Preheat oven to 350°F (175°C). Grease a 9x13-inch baking dish and set aside.
In a large bowl, mix warm milk, yeast, and granulated sugar. Let sit for 5 minutes until foamy.
Add melted butter, salt, and egg, stirring to combine.
Gradually mix in flour, stirring until a soft dough forms.
Transfer dough to a lightly floured surface and knead for 5 minutes until smooth.
Step 2: Roll & Fill the Dough
Roll the dough into a 12x18-inch rectangle on a floured surface.
Spread softened butter evenly over the dough.
In a small bowl, mix brown sugar and cinnamon, then sprinkle evenly over the buttered dough.
Step 3: Shape & Slice
Roll the dough tightly from the long side into a log.
Using a sharp knife or dental floss, cut the log into 12 equal rolls.
Place rolls in the prepared baking dish, leaving a little space between each.
Step 4: Quick Rise & Bake
Cover and let the rolls rise in a warm place for 15 minutes. (Tip: Turn your oven to the lowest setting for 2-3 minutes, then turn it off.
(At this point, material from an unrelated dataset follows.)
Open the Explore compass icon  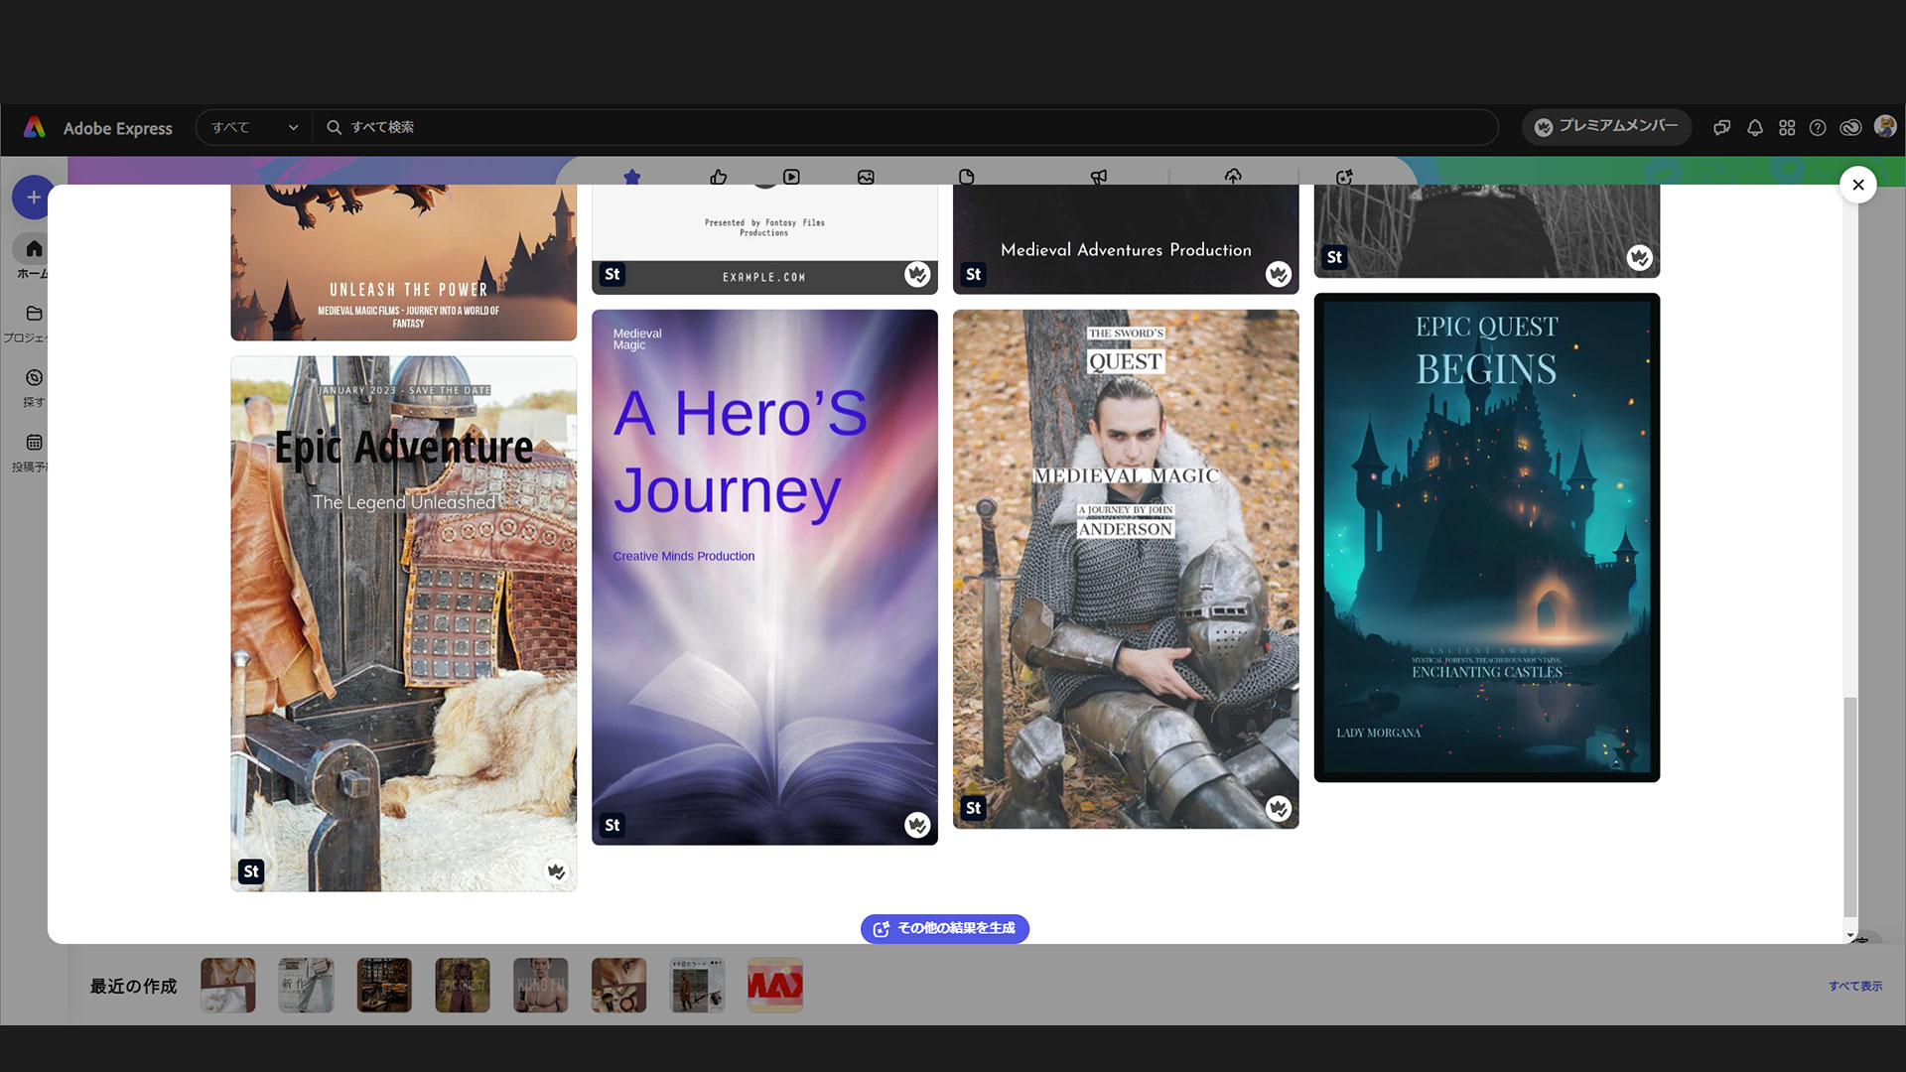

Place the rolls inside for a warm rising environment!)
Bake for 20-22 minutes, or until the tops are golden brown.
Step 5: Make the Glaze & Serve
In a bowl, whisk together powdered sugar, milk, and vanilla extract until smooth.
Drizzle the glaze over warm cinnamon rolls and serve fresh!
Notes
Use Instant Yeast – Instant yeast works faster than active dry yeast, making these rolls quick and easy.
For Extra Gooey Rolls – Pour ¼ cup warm heavy cream over the rolls before baking.
Dental Floss Trick – Use unflavored dental floss to slice the rolls cleanly without squishing them.
Want a More Caramelized Bottom? – Spread melted butter & brown sugar in the baking dish before adding the rolls.
Double the Glaze – If you love extra frosting, double the glaze recipe for a thicker drizzle.